◆ Tarefas a realizar:
1 – Copie fielmente, do texto sobre o fim do bloco soviético, o trecho que vai de "O processo que" até "regimes da região.".
2 – Retome o texto sobre o fim do bloco soviético a partir do ponto em que ele termina e dê continuidade a ele.

O processo que culminou com o
fim do bloco soviético havia se
iniciado em meados daquele ano
com a abertura da fronteira entre
a Áustria e a Hungria. Através
dessa brecha, veranistas da Alemanha Oriental tentaram chegar
à Alemanha Ocidental, desestabilizando com sua ação todos os regimes da região.
Para os habitantes dos países
comunistas, a Europa era uma palavra mágica, que resumia em si
liberdade e opulência. De fato,
nunca a Europa Ocidental estivera tão rica, e quase meio século de
paz após a Segunda Guerra parecia fazer da metade afortunada do
continente a utopia realizada na
qual vigorava uma democracia
perfeita. Ingressar nesse mundo
mágico o quanto antes era, para
húngaros, tchecos, poloneses etc.,
a maneira ideal de se livrarem do
legado comunista de opressão e
miséria.

◆ Registros apresentados:
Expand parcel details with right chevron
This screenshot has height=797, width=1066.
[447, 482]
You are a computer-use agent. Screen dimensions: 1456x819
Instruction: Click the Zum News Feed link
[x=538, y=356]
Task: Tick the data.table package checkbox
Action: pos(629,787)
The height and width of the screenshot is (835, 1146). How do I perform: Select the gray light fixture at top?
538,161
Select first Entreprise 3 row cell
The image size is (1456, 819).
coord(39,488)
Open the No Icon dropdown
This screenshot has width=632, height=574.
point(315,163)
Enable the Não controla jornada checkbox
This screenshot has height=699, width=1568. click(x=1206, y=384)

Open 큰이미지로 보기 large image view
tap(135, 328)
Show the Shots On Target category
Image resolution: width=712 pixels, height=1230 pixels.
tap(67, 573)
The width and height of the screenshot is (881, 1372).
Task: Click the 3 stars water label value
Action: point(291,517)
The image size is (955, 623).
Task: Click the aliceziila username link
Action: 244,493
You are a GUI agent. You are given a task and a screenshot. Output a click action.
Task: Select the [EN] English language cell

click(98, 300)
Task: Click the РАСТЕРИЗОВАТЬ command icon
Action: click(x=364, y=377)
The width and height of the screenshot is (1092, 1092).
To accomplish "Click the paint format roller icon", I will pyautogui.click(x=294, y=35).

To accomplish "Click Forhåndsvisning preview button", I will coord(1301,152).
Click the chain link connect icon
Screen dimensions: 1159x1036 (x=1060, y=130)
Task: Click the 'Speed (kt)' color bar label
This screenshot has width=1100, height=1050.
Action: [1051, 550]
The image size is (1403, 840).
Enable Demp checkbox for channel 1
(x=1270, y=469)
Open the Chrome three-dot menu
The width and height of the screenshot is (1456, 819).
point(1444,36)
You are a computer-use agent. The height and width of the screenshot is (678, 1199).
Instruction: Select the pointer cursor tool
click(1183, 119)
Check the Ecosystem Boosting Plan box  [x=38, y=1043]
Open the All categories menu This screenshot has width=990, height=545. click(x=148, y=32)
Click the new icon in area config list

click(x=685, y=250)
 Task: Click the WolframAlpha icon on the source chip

◆ Respostas do exercício:
1 –
O processo que culminou com o
fim do bloco soviético havia se
iniciado em meados daquele ano
com a abertura da fronteira entre
a Áustria e a Hungria. Através
dessa brecha, veranistas da Alemanha Oriental tentaram chegar
à Alemanha Ocidental, desestabilizando com sua ação todos os regimes da região.

2 –
A Europa Ocidental, no entanto, aceitou de imediato um único
país: a Alemanha Oriental. Os outros primos pobres foram deixados na fila de espera, obrigados a
cumprir inumeráveis exigências
burocráticas antes de serem aceitos no clube.
No entretempo, os candidatos
foram pondo suas respectivas casas em ordem enquanto o clube,
com suas economias estagnadas,
desemprego crescente e excesso
de regulamentação, começou a
perder algo de seu encanto.
Durante os dois últimos decênios do sistema soviético, a oposição aos regimes se aglutinou ao
redor de dois pólos: um deles, social-democrata e cosmopolita, e o
outro, nacionalista e populista.
Eram os intelectuais do primeiro
desses pólos, gente como o tcheco
Vaclav Havel, o polonês Adam
Michnik, os húngaros Árpád
Göncz e György Konrád, que,
considerando-se europeus no
sentido amplo, aguardavam a
unificação continental com mais
entusiasmo.
Nos anos 90, os que pertenciam
ao segundo grupo, ressuscitando
preocupações do entreguerras,
eram geralmente vistos como
nostálgicos e anacrônicos, mas
não deixavam de exercer certa
atração, pois, em países cuja autonomia fora longamente confiscada por uma superpotência, o
exercício da soberania nacional se
tornara uma experiência da qual a
maioria da população não abriria
mão facilmente.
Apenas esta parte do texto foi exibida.